--- Texto para leitura ---

Por Gesner Oliveira, Fernando Marcato, Pedro Scazufca, no Valor Econômico Entre as discussões envolvidas na Operação Lava- Jato, uma delas chama atenção em especial.
Diz respeito à denúncia de que fornecedores do governo e de empresas estatais atuariam como cartel.
Cartel é uma daquelas palavras que possui uma definição técnica e usos leigos com diversas conotações.
Apenas a definição técnica vale e só ela pode ser considerada crime.
Cartel é um acordo entre empresas independentes atuantes em um mesmo mercado que combinam práticas comerciais, no sentido de limitar a competição, em prejuízo do consumidor: fixação de preços, divisão de mercado, limitação da oferta.
O Conselho Administrativo de Defesa Econômica (Cade) condenou vários cartéis em diversos mercados, nas suas diferentes modalidades, compondo uma experiência robusta e técnica de investigação.
Os processos de cartel são tipicamente longos e dependem de farta produção de provas documentais, de evidências econômicas de sua operação e efeitos no mercado.
Esses elementos precisam ser irrefutáveis.
Para que o combate aos cartéis seja efetivo, é preciso assegurar um exame criterioso e estritamente técnico Na esfera leiga, há uma tendência de generalização do termo cartel. É comum que coincidência de práticas ou comportamentos por empresas concorrentes seja considerada “cartel”.
Fala-se, por exemplo, em “cartel” das empresas de telefonia, pelo simples fato de que são poucas e porque em seus serviços de callcenters todos falam mais ou menos a mesma coisa, ou porque os preços, planos e pacotes são muito parecidos, ou ainda, simplesmente porque se consideram os preços “muito caros” sem uma dimensão de sua estrutura de custos.
A coincidência ou proximidade de práticas pode levantar suspeita, mas não é prova de que decorre de conluio: ao contrário, pode ser fruto da interação competitiva e busca por cada uma das melhores práticas observadas no mercado.
Outra confusão constante é entre cartel e concentração de mercado, quando muitas vezes se usa também a expressão “clube”. É o que a técnica antitruste chama de “oligopólio”.
Por exemplo: há no Brasil mais de 500 indústrias farmacêuticas, mas 40% do mercado está nas mãos de oito laboratórios.
Embora existam 121 bancos no Brasil, quatro instituições privadas e duas públicas são dominantes.
Das 19 marcas de automóveis fabricadas no Brasil, quatro detêm 70% do mercado.

--- Pedido A ---
Por favor, liste as práticas comerciais que o texto sobre cartéis cita como exemplos de combinação entre empresas para limitar a competição.
--- Pedido B ---
Segundo o texto sobre cartéis, quantos bancos existem no Brasil?
--- Pedido C ---
Altere o trecho do texto sobre cartéis começando em "Apenas a definição" e seguindo até "precisam ser irrefutáveis.", trocando "longos" por "demorados".

--- Informações extraídas ---

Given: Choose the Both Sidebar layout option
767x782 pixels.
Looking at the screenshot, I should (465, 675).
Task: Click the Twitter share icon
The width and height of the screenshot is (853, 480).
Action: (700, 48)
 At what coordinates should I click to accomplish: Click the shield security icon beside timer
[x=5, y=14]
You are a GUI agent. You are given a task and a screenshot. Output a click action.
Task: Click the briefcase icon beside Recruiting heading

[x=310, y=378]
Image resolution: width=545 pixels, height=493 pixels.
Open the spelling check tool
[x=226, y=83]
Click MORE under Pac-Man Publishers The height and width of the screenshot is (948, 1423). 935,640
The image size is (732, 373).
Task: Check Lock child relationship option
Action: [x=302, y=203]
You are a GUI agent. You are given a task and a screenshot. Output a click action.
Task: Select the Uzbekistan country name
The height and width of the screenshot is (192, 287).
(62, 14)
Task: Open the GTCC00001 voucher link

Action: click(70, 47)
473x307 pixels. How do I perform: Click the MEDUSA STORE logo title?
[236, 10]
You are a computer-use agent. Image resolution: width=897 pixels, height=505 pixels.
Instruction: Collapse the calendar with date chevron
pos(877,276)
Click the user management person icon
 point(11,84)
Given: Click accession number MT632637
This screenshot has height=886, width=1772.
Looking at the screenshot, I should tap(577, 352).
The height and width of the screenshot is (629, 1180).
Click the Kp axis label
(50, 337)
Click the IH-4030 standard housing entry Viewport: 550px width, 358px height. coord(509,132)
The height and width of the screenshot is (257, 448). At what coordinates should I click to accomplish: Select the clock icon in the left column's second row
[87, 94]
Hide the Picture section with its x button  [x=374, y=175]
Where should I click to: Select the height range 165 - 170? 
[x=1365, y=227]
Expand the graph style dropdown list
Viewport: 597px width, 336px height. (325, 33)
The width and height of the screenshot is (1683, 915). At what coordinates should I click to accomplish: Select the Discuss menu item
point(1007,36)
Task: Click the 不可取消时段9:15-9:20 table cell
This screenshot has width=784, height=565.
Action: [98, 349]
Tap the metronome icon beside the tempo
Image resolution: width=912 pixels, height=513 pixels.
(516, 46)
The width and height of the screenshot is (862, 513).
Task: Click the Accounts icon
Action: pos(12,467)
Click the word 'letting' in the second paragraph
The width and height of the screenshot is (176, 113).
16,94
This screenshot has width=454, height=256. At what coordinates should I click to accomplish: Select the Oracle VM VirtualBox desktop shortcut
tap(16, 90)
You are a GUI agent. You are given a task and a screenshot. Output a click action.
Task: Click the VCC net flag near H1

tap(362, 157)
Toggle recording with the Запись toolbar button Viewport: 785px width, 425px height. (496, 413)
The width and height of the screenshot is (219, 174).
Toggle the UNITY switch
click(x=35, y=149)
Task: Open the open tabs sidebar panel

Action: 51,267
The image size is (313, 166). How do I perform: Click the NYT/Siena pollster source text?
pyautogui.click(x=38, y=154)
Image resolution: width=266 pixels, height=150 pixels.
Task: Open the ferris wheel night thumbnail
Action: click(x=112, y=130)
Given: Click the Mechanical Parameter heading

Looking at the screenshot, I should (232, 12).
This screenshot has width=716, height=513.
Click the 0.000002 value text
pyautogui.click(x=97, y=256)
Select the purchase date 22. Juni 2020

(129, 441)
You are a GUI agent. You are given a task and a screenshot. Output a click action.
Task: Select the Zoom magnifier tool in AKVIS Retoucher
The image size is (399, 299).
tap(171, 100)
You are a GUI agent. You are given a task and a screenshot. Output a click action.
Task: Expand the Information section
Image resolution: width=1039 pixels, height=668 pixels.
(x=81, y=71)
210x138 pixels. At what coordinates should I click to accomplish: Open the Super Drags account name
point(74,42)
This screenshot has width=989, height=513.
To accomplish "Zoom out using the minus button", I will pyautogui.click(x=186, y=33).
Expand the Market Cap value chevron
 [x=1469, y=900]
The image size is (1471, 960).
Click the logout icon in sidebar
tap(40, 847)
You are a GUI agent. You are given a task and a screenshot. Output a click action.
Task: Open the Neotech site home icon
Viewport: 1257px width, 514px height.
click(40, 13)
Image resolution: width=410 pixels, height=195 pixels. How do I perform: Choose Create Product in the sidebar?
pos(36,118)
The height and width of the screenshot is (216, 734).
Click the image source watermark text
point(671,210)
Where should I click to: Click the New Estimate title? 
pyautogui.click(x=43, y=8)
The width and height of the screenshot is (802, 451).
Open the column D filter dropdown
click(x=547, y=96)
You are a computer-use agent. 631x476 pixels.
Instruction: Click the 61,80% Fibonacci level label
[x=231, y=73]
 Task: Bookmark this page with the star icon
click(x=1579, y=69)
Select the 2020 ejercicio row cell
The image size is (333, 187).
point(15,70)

--- Resposta A ---
Fixação de preços, divisão de mercado e limitação da oferta.

--- Resposta B ---
Existem 121 bancos no Brasil.

--- Resposta C ---
Apenas a definição técnica vale e só ela pode ser considerada crime.
Cartel é um acordo entre empresas independentes atuantes em um mesmo mercado que combinam práticas comerciais, no sentido de limitar a competição, em prejuízo do consumidor: fixação de preços, divisão de mercado, limitação da oferta.
O Conselho Administrativo de Defesa Econômica (Cade) condenou vários cartéis em diversos mercados, nas suas diferentes modalidades, compondo uma experiência robusta e técnica de investigação.
Os processos de cartel são tipicamente demorados e dependem de farta produção de provas documentais, de evidências econômicas de sua operação e efeitos no mercado.
Esses elementos precisam ser irrefutáveis.